After locating the line with "Delete the To" in the data that follows, return it and every later line exactly, up to and including the line with "Task: Open the Tracing menu item".

**Supplied records**.
- - -
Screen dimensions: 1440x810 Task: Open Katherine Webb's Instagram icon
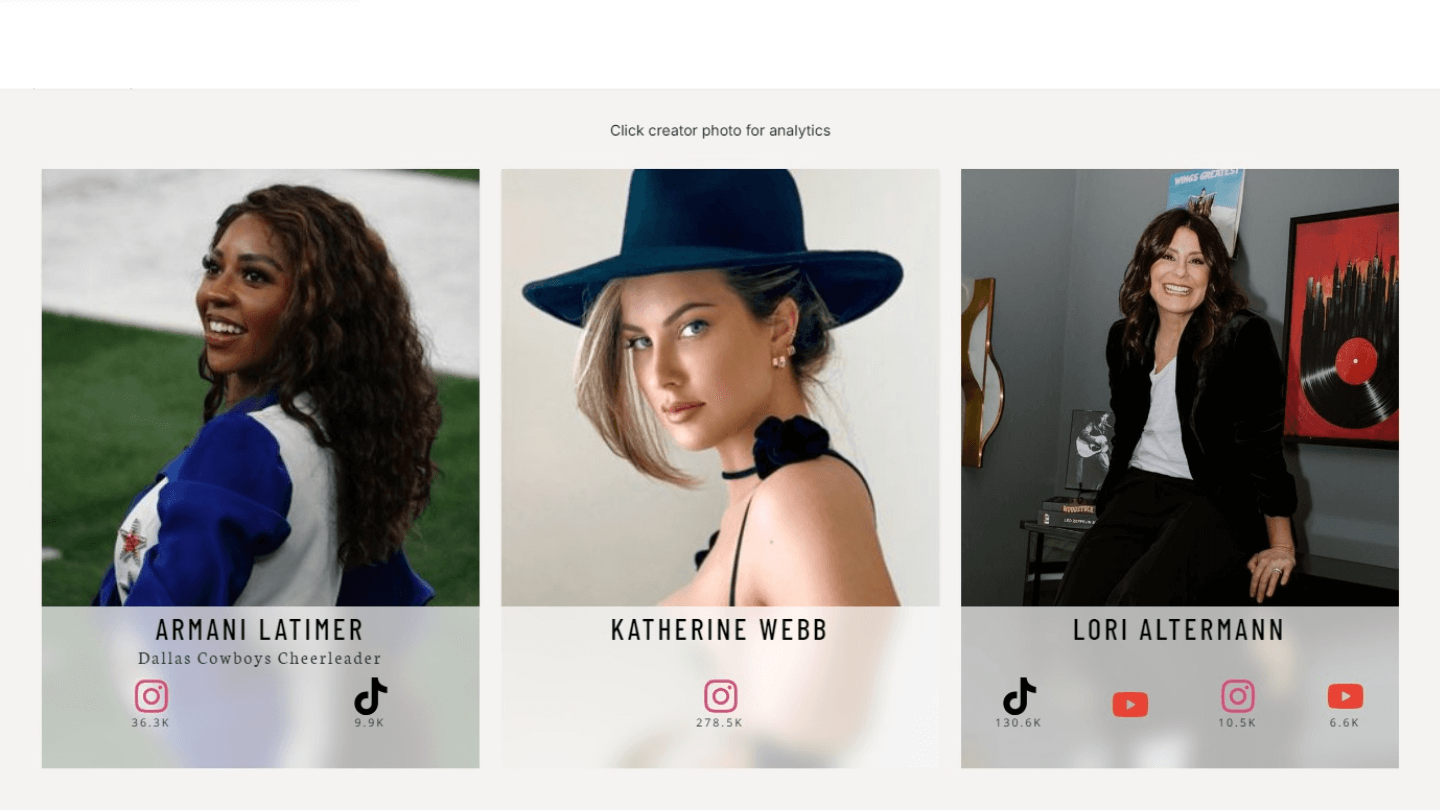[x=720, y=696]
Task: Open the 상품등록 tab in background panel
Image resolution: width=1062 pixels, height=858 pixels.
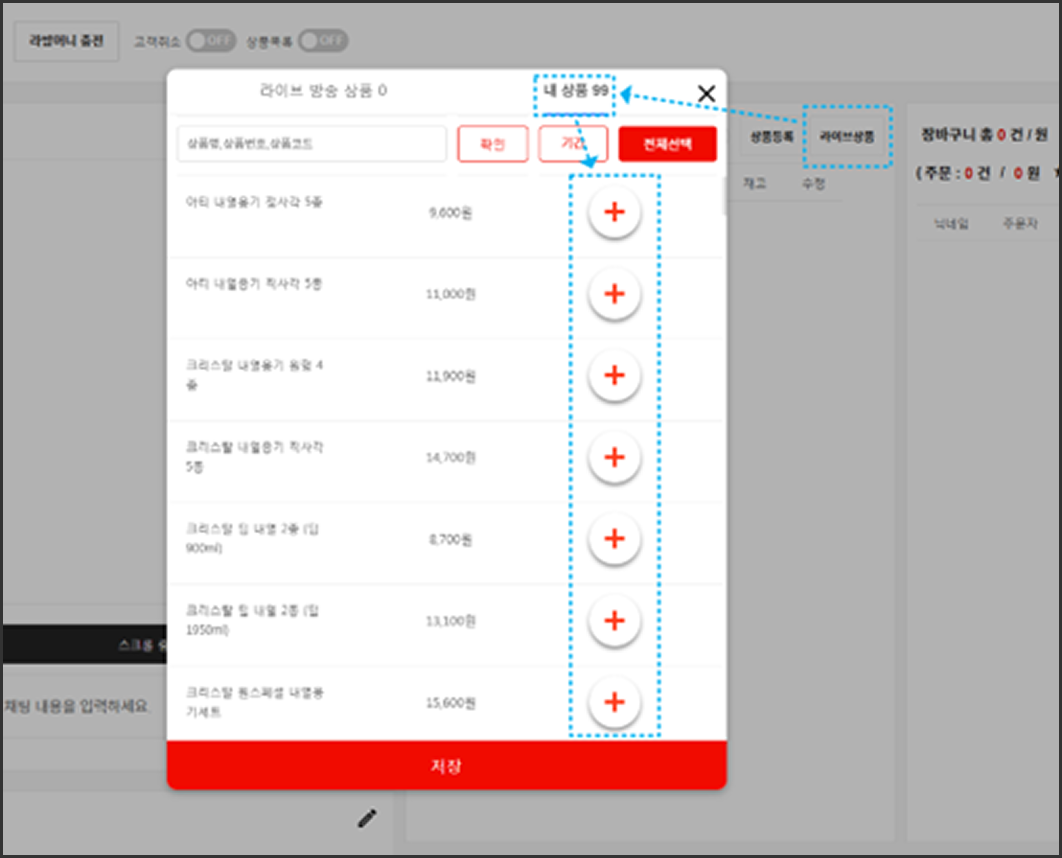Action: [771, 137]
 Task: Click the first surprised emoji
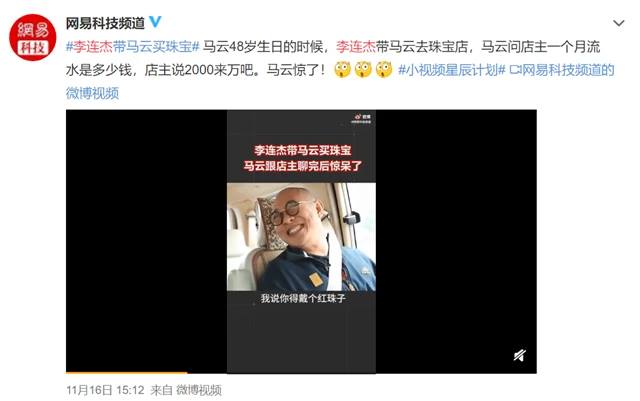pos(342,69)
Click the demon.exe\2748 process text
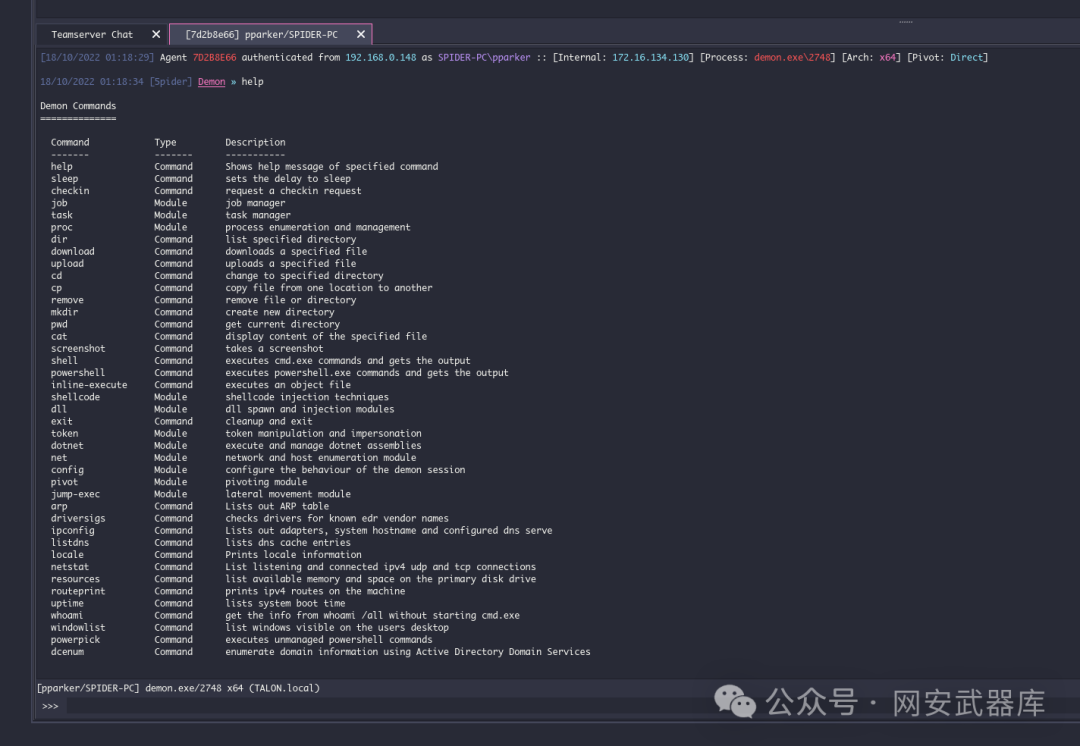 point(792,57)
- - -
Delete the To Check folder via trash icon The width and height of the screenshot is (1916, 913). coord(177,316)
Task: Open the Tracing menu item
- - -
**Response area**.
Delete the To Check folder via trash icon The width and height of the screenshot is (1916, 913). coord(177,316)
Task: Open the Tracing menu item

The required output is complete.